Posted by Kenneth Anderson:
Risk Taking:
http://volokh.com/archives/archive_2009_07_26-2009_08_01.shtml#1249070328


   As I've mentioned in some earlier posts, I've been doing a read of
   literature on the crisis, books coming out now - but at my kid's last
   swim meet, I took along instead Michael Lewis's [1]Liar's Poker. That
   book, from the 1980s, holds up better than just about anything from
   that period. He does a better job of explaining the incentives and
   disincentives of the secondary tier players inside institutions better
   than anything else I've read.

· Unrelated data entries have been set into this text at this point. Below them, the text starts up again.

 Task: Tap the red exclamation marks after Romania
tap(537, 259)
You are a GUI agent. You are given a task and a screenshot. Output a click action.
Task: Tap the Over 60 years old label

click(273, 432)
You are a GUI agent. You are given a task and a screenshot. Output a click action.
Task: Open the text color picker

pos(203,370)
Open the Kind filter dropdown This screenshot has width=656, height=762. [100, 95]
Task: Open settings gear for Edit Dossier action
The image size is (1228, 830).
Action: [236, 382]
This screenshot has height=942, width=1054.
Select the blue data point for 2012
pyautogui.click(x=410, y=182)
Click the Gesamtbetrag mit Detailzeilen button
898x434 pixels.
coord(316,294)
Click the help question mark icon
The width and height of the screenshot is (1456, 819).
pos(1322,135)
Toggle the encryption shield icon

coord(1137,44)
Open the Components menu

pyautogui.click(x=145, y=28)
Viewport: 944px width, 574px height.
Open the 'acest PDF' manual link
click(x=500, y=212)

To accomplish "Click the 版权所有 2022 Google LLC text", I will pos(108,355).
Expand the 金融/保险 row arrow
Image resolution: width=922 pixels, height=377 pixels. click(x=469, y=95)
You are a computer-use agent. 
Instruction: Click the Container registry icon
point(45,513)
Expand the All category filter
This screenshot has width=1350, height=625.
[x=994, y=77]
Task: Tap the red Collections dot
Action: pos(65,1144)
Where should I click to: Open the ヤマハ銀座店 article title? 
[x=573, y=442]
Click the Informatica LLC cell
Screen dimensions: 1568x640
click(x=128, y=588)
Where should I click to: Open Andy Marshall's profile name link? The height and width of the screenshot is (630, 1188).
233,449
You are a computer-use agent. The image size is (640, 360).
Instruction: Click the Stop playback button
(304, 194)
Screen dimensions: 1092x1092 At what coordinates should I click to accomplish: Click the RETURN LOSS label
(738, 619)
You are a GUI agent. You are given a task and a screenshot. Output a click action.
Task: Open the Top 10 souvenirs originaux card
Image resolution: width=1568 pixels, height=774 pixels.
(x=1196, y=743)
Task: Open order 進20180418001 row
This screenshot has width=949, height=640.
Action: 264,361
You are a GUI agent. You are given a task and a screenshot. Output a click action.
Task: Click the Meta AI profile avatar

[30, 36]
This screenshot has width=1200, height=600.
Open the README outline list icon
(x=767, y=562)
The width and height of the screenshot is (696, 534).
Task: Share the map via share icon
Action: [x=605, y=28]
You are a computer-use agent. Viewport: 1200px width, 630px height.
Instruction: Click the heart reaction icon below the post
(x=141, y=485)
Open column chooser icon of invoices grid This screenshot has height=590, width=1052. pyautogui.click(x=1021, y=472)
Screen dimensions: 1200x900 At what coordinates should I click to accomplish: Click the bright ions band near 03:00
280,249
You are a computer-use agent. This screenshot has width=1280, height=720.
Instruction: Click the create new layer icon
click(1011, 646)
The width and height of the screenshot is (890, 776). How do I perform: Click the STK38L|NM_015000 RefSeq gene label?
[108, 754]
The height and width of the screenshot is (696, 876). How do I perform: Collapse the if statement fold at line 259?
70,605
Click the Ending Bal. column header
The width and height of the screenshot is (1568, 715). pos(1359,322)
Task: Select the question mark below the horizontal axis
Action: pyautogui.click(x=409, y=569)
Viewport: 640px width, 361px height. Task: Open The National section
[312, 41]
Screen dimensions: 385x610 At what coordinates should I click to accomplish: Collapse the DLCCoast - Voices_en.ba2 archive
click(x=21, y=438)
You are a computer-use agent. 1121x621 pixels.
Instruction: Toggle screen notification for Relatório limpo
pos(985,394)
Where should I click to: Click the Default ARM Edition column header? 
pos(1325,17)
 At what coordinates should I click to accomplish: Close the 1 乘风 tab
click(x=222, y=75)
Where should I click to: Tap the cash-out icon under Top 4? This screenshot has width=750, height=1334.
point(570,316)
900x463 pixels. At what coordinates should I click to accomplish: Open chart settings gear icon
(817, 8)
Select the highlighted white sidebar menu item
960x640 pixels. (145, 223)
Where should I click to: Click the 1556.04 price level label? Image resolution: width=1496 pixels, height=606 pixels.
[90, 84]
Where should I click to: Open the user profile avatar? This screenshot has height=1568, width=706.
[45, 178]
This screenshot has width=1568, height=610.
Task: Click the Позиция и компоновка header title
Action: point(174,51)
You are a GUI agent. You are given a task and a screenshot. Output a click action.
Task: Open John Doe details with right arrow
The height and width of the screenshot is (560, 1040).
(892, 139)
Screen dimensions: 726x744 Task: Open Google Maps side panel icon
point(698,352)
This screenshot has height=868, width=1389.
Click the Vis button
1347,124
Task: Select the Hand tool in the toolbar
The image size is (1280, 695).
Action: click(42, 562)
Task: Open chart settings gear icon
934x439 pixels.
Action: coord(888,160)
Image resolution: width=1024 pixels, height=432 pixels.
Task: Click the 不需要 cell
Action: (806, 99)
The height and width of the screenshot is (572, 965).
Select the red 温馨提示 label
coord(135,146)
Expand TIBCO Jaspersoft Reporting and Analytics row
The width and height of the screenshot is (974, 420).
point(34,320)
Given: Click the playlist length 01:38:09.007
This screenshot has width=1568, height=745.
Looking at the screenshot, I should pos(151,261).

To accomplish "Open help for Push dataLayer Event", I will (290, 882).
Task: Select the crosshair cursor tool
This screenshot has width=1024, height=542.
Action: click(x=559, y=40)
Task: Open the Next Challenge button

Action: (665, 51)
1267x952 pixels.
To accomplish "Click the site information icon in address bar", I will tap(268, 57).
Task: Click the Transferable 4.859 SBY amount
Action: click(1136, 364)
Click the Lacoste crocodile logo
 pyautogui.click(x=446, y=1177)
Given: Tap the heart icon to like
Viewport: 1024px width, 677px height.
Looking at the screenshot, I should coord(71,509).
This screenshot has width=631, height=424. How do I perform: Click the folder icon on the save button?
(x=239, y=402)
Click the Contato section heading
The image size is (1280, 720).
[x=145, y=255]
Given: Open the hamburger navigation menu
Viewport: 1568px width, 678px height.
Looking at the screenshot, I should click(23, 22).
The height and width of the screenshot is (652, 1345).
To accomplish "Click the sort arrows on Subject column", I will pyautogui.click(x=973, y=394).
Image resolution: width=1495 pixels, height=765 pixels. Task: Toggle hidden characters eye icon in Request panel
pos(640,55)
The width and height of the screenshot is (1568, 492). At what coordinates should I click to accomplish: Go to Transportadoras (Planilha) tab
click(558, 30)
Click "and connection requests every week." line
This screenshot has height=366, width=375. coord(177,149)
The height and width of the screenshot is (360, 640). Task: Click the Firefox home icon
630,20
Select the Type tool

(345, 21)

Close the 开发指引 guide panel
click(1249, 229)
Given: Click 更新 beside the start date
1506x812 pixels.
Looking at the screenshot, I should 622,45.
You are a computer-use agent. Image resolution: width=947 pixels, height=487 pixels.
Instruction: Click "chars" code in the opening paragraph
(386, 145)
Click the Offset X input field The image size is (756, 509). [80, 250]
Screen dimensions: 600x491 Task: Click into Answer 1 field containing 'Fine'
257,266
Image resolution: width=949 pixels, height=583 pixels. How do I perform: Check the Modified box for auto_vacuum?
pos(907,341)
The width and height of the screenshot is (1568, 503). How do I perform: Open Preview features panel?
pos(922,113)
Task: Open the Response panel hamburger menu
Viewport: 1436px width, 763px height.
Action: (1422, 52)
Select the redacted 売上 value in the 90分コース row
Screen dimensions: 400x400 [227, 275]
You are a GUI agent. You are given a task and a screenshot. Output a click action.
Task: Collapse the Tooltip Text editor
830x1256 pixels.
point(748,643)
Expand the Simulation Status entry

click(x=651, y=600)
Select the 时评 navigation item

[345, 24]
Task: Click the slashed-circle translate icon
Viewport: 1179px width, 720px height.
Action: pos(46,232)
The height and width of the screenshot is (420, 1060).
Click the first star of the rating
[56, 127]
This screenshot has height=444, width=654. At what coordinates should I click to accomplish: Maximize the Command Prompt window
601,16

There's astonishingly little in that
   book that isn't still relevant today - partly because today's crisis
   is a credit crisis, and he was describing bond trading in the 80s,
   when it underwent a revolution that reformed corporate finance. In
   some sense, we are living out today the revolution of credit of the
   1980s.

   One section of that book that seems especially prescient to me - and
   is not really about finance directly - is his discussion of the how
   being a successful trader requires incredible fast, raw intelligence
   to make snap decisions about risk - but also a short attention span.
   This was all written before the internet, blogging, tweeting, all this
   stuff of instant novelty (as XKCD puts it in a slightly different
   sense, "[2]constant novelty saps my initiative"). He describes Mike
   Millken - accurately, from everything I have read - as being the rare
   person who combined both instant raw trading abilities with the
   ability to formulate and pursue a long term strategy about an industry
   and a company and a market, rather than simply reacting with the next
   trade. These are really different skills in business, and everything
   else, and I wonder if the nature of incentives in the overall human
   capital markets are not favoring trader skills over institution
   builder skills ... many of the finance people I know don't understand
   deep-down what I even mean by institution building skills and don't
   value it, except insofar as they are able to ... trade it. Instantly.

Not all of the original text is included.